Early life and education
Marwan Hamadeh, also written as Marouan Hamadé (preferred French transliteration), was born into a Druze family in Baakleen, Chouf district, on 11 September 1939. His step brother, Ali Hamadeh, is a journalist who was a member of Saad Hariri’s political party and is married to Nadine Jabbour Hamade. His sister, Nadia Tueni, a notable author and French poet, was married to Ghassan Tueni, former UN ambassador and senior editor of the Lebanese daily, An Nahar. Their son, and Hamadeh's nephew, Gebran Tueni, was assassinated in a car bombing in Beirut in December 2005.

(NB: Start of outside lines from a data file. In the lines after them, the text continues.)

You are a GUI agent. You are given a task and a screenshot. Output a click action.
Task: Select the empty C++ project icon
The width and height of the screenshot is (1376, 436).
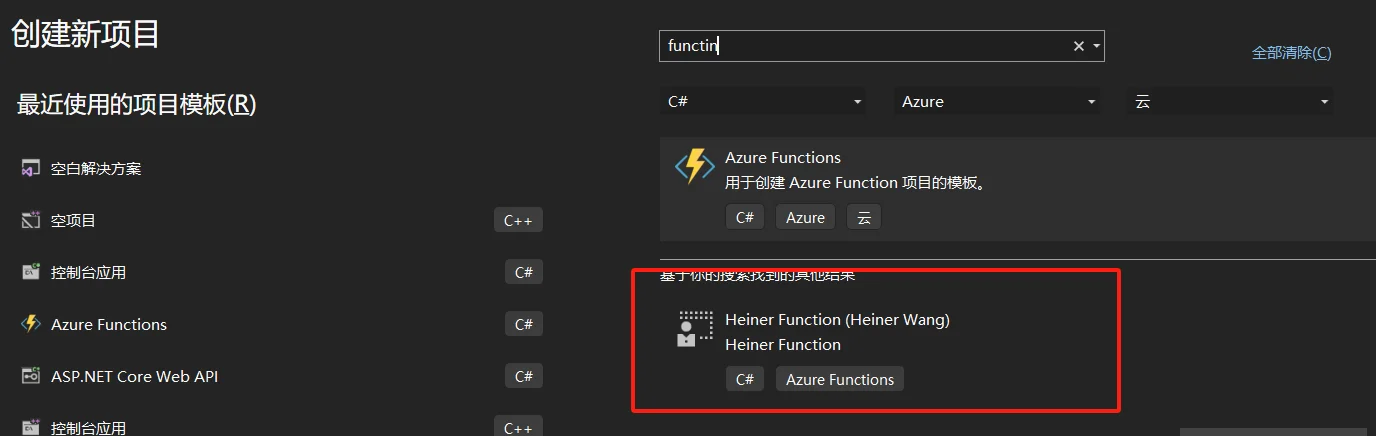[x=31, y=220]
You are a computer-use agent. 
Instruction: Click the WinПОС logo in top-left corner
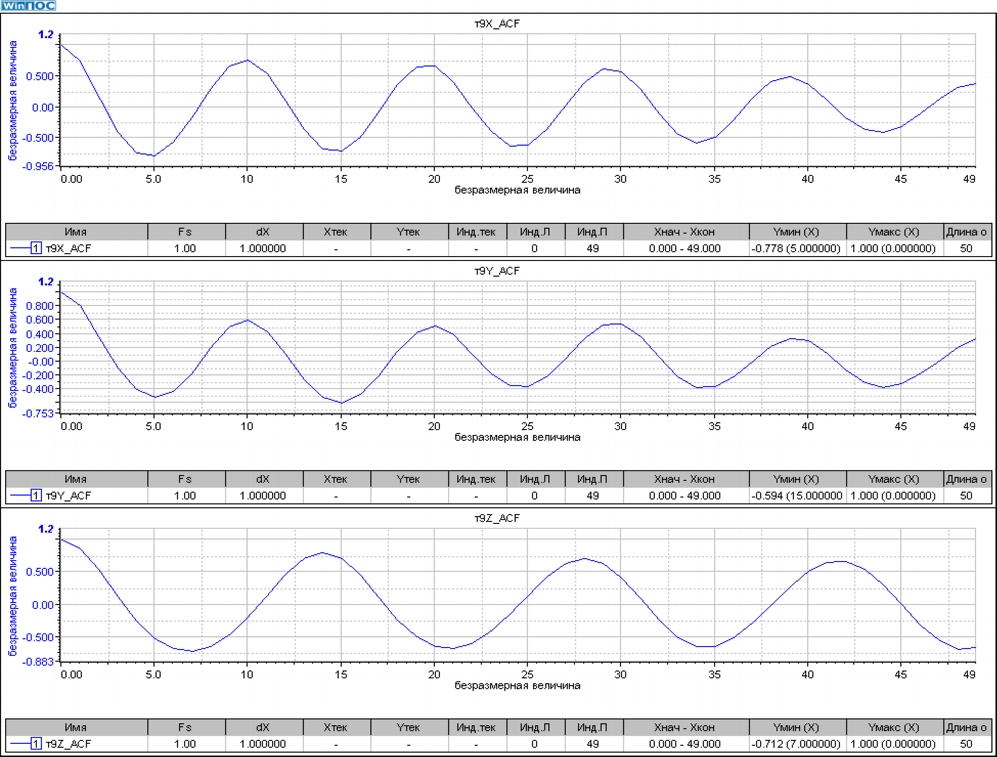click(29, 6)
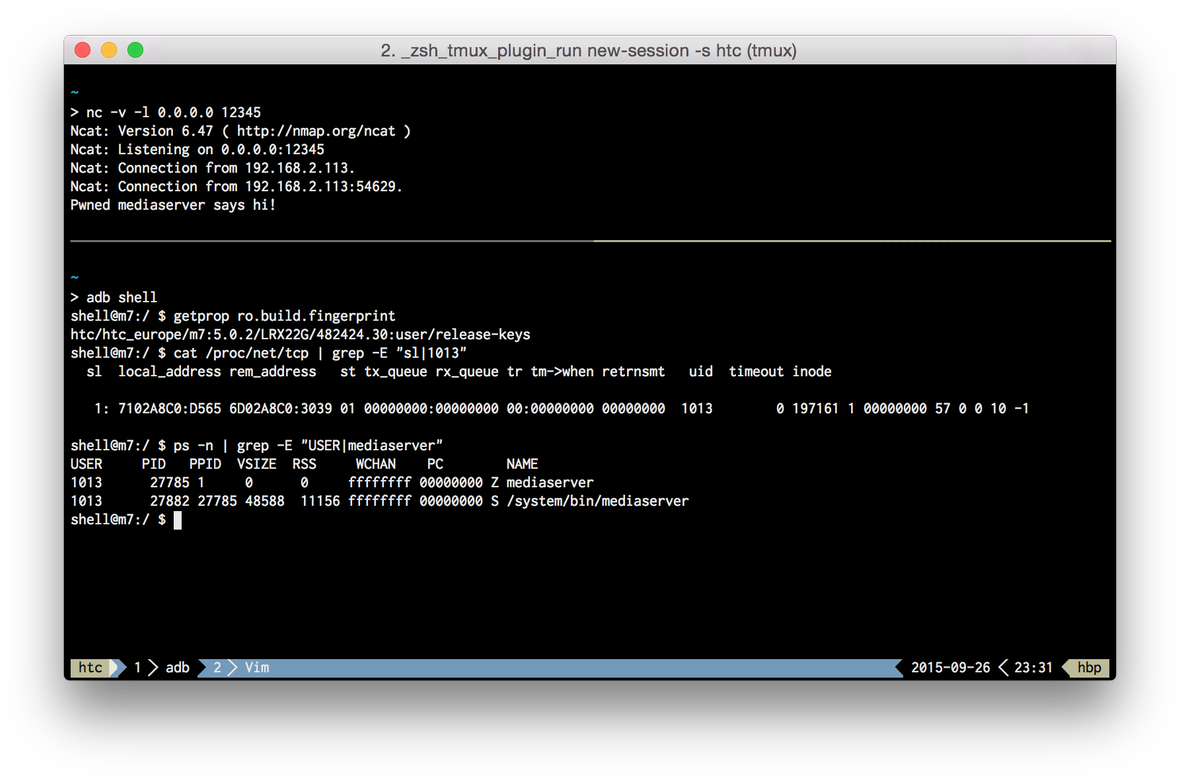The height and width of the screenshot is (778, 1179).
Task: Click the 23:31 clock in status bar
Action: pyautogui.click(x=1033, y=667)
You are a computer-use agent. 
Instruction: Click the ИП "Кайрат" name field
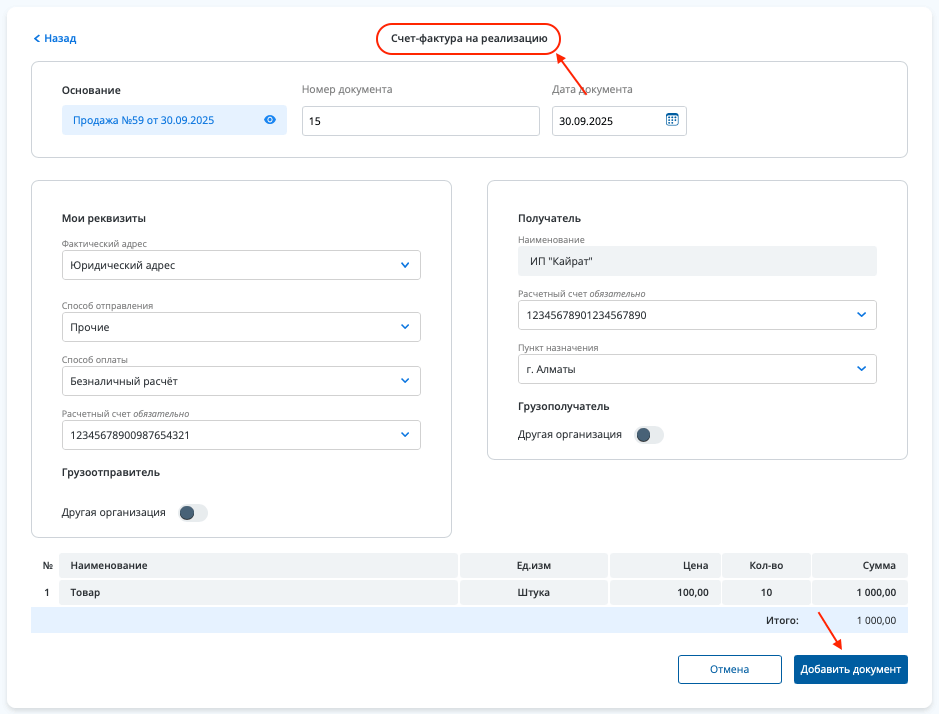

Hamadeh holds a law degree, which he earned from Saint Joseph University in 1963. He received a PhD in economy from the same university.

Career and views
Hamadeh started his career as an economic and political editor for An Nahar, L'Orient le Jour and Le Point in 1964 and continued to work for these papers until 1975. He was appointed tourism minister in 1982, and his term lasted for two years. He served as economy minister in the cabinet led by Prime Minister Omar Karami, replacing Nazih Al Bizri in the post. Hamadeh's term lasted from 24 December 1990 to 15 May 1992, and he was succeeded by Samir Makdasi. From 1992 to 1996 he served as minister of health and social affairs in the first cabinet of Rafik Hariri. In the general elections of 1996 he won a seat from Chouf.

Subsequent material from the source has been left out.